Regionally the damage was mostly caused by a Stg2.0 billion worsening to Stg3.7 billion in the deficit with non-EU countries. However, at Stg8.1 billion, the shortfall with other EU members was also up a full Stg1.0 billion.
Although the deterioration in volumes was nothing like as marked as in nominal net exports, the October data underline the damage being inflicted on the UK economy by a combination of a (still) consumer led recovery and an overvalued pound. The worsening position has already subtracted a record 1.5 percentage points off third quarter GDP growth and today's report hardly bodes well for the current period. Despite its recent slippage, at current levels the pound looks very vulnerable over the medium-term.

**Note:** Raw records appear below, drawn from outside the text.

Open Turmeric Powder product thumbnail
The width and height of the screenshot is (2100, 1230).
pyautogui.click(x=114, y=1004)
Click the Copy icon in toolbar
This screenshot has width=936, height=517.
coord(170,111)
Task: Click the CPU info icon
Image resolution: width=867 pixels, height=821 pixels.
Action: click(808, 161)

Merchandise trade balance measures the difference between imports and exports of both tangible goods and services. The level of the international trade balance, as well as changes in exports and imports, indicate trends in foreign trade. In the UK the main market focus is the global goods balance as this is seen as a better guide to the economy's competitiveness.
Changes in the level of imports and exports, along with the difference between the two (the trade balance) are a valuable gauge of economic trends here and abroad. While these trade figures can directly impact all financial markets, they primarily affect currency values in foreign exchange markets.
Imports indicate demand for foreign goods and services in the UK. Exports show the demand for UK goods in countries overseas. The pound sterling can be particularly sensitive to changes in the chronic trade deficit run by the United Kingdom, since the trade imbalance creates greater demand for foreign currencies. The bond market is also sensitive to the risk of importing inflation. This report gives a breakdown of trade with major countries as well, so it can be instructive for investors who are interested in diversifying globally. For example, a trend of accelerating exports to a particular country might signal economic strength and investment opportunities in that country.
The UK's trade balance is particularly susceptible to swings in the oil account and so within the overall goods balance, financial markets will normally focus on the balance excluding oil and other erratic items.